Jason DeCrow/Associated Press
Hall of Fame linebacker Harry Carson, who spent 13 seasons as one of the NFL’s most dominating forces, will not allow his grandson to play football over concerns about long-term brain injuries.
“I’ve sort of made the decision, as the dictator of my family, that my grandson was not going to play football,” Carson said May 4, per Nathaniel Vinton of the New York Daily News. “He understands where I’m coming from. He’s not going to be playing football. I get him involved with other sports.”
Carson, 62, was speaking in Albany, New York, to a group of state lawmakers. He has had post-concussion syndrome for a long time and has become an advocate for brain health since the end of his playing career. He was speaking to lawmakers in support of a bill that would ban tackle football for children 13 years of age or younger.

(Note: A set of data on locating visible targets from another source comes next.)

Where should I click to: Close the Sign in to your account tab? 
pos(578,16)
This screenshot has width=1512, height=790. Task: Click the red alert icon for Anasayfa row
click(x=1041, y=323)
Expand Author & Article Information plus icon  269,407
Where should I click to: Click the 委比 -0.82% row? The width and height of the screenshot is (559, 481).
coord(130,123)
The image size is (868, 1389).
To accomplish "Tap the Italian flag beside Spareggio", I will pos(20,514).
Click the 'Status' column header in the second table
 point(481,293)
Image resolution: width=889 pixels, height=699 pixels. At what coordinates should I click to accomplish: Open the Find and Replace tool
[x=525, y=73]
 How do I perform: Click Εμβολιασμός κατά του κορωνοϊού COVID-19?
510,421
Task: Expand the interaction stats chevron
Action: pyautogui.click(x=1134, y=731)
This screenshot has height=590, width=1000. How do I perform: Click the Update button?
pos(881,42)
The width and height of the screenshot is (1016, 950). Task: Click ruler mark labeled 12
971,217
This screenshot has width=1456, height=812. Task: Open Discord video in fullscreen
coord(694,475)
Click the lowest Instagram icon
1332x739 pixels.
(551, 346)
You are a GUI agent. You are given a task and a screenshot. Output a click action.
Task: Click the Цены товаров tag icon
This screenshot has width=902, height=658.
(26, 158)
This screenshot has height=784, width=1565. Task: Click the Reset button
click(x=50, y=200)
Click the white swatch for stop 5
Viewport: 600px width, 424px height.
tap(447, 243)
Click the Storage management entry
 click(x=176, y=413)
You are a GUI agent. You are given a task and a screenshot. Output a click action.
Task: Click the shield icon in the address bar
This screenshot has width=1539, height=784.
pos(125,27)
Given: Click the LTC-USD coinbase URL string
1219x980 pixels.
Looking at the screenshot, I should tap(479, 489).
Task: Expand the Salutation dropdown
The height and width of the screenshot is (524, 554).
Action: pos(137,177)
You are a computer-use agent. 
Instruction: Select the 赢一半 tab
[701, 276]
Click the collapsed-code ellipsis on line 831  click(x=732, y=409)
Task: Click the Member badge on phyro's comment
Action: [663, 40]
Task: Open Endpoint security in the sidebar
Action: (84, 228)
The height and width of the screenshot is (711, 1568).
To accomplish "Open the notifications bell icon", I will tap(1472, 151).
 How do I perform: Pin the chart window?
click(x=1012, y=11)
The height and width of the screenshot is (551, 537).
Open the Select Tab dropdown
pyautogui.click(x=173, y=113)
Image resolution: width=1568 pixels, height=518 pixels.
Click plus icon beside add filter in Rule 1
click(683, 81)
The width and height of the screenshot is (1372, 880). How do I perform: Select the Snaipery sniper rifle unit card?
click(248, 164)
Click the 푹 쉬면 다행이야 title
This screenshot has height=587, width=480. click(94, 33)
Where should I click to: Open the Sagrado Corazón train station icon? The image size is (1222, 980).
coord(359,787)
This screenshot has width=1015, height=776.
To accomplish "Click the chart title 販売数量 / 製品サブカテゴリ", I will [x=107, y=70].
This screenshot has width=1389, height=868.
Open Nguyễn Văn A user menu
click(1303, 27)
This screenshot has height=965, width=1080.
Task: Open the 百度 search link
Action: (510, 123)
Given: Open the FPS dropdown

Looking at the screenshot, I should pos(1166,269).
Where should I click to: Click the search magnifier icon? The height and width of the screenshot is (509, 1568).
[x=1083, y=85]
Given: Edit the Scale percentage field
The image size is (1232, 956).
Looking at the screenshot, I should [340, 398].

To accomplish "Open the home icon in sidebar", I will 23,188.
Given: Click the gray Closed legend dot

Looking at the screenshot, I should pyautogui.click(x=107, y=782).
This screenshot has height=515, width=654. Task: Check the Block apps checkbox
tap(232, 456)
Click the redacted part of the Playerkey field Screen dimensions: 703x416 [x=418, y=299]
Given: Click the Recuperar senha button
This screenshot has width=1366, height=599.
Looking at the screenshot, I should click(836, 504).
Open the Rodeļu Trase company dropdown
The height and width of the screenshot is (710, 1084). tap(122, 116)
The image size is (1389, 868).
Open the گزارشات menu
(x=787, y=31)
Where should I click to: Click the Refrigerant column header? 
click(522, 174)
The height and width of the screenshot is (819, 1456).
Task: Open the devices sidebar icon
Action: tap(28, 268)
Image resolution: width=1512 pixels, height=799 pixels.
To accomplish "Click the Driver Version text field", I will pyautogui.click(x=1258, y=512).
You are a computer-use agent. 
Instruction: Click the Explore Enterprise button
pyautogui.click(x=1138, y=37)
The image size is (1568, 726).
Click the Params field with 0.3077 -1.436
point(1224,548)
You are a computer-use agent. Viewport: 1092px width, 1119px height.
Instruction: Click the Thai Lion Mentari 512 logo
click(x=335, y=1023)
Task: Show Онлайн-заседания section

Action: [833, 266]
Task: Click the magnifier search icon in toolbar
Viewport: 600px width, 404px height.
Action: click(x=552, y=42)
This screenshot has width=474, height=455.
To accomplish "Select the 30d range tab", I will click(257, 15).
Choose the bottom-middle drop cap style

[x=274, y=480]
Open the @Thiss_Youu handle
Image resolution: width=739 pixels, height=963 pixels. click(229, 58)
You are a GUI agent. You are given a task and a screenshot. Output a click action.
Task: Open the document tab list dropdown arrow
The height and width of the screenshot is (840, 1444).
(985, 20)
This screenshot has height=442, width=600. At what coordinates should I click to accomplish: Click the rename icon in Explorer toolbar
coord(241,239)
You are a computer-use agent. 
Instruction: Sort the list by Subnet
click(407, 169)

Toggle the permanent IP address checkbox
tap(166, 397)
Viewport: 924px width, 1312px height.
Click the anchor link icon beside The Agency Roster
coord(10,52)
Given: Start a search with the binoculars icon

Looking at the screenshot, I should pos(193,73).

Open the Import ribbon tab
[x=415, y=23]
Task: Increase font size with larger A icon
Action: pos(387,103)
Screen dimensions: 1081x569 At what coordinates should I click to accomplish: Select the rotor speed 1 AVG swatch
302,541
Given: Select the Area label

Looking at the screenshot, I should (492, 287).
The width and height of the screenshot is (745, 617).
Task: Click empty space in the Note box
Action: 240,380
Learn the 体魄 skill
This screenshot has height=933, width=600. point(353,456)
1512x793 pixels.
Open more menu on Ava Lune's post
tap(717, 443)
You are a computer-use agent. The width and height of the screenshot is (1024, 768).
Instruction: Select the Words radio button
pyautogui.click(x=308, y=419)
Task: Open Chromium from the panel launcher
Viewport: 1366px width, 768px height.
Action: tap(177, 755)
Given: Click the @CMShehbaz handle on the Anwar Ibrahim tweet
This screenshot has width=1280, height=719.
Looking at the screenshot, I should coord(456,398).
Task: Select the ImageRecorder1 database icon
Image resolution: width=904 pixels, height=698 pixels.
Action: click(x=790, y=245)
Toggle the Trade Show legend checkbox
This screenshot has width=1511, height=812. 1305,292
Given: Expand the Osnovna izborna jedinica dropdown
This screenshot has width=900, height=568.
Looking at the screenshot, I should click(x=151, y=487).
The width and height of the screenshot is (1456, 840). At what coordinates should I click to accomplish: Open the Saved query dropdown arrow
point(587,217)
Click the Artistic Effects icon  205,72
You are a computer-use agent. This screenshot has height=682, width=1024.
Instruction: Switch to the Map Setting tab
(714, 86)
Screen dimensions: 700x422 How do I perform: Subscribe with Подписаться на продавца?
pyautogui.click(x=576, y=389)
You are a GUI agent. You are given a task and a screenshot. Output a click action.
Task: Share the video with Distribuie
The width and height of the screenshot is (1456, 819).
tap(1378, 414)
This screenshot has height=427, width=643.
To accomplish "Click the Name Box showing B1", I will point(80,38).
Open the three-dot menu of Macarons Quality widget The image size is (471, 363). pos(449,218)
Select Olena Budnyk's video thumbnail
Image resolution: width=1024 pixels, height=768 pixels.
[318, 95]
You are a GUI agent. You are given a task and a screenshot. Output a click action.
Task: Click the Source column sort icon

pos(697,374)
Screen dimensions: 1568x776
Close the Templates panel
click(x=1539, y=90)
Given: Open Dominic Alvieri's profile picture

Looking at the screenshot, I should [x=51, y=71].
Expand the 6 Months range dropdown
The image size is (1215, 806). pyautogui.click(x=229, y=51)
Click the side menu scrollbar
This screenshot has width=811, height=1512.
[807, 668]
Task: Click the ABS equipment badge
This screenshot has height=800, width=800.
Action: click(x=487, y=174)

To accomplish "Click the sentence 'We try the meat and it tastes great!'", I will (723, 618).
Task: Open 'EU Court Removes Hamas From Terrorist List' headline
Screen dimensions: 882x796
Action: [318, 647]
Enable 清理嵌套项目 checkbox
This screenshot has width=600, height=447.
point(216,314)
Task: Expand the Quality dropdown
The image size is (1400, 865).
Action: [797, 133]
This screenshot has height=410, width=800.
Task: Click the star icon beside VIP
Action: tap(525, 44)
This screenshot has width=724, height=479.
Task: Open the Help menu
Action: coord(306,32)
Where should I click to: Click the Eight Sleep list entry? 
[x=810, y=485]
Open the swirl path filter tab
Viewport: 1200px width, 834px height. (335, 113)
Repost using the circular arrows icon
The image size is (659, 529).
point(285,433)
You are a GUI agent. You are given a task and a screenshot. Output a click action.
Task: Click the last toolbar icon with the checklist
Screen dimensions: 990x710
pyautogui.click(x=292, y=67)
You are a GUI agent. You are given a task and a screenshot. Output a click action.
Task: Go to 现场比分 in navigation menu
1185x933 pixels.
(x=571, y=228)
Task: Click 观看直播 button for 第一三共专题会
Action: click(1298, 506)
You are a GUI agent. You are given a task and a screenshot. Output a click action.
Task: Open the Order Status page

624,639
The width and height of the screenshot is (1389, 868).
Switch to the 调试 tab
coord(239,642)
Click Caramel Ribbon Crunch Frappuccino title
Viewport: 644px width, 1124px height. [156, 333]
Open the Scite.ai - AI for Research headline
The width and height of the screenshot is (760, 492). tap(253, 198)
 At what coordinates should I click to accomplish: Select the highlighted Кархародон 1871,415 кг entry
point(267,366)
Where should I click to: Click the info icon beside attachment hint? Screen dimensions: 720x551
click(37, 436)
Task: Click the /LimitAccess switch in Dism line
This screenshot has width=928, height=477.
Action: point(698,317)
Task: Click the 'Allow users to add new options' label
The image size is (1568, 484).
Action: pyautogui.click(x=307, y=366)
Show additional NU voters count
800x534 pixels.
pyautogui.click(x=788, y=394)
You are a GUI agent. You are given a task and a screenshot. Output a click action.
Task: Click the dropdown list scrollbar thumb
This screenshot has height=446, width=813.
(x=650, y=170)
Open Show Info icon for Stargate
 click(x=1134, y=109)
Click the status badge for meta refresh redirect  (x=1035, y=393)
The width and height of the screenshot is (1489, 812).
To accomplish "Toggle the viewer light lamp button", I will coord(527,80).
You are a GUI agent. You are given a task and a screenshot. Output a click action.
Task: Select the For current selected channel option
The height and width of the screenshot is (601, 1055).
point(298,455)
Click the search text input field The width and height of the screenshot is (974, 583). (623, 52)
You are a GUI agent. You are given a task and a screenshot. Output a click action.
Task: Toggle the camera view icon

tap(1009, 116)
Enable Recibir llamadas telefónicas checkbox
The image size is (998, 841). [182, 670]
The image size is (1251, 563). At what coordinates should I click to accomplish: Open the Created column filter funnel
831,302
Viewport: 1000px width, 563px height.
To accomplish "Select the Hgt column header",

“I think that parents should think long and hard about what they’re signing their kids up for,” Carson said. “There is definitely a correlation between head trauma and problems down the line, whether it’s in older adults with dementia or young people with post-concussion syndrome. It affects their quality of life.”
Carson played for the Giants from 1976 to 1988, making nine Pro Bowls. He and Lawrence Taylor rank among the best linebacker pairing in the sport’s history, leading the Giants to a Super Bowl XXI victory. They are both members of the team’s Ring of Honor, and Carson joined Taylor in the Hall of fame in 2006 after a lengthy wait.
All the accomplishments Carson had on the field began taking a toll soon after he retired. He was diagnosed with post-concussion syndrome in 1990 and has dealt with ongoing symptoms for more than a quarter century. Vinton wrote of Carson’s day-to-day sacrifices just to deal with the pain:
The damage was permanent, but there were coping mechanisms. He always carries sunglasses on flights, to protect himself from the sudden flash of sunlight when fellow passengers raise their shades. He selects restaurant seating to minimize unfiltered noise, which can spark a migraine headache. He doesn’t look at television screens from certain angles.
Carson is far from the only former player to express a similar sentiment. Former quarterbacks Troy Aikman, Terry Bradshaw and Brett Favre are just a few of the dozens of players who said they’d be concerned about their children playing football. Jim Trotter of ESPN.com also spoke to a number of current players, and most of them said they’d prefer their children play football at a later age—if at all.
Most of the worry stems from damage that repeated head trauma can do to the developing brain. A study by the American Academy of Neurology found that “more than 40 percent of retired National Football League (NFL) players in a recent study had signs of traumatic brain injury based on sensitive MRI scans called diffusion tensor imaging.”
Posthumous studies done at the University of Boston found 87 of 91 (95.6 percent) former NFL players suffered from chronic traumatic encephalopathy, a degenerative brain condition linked to repetitive trauma.
Carson said he will not donate his brain to any studies.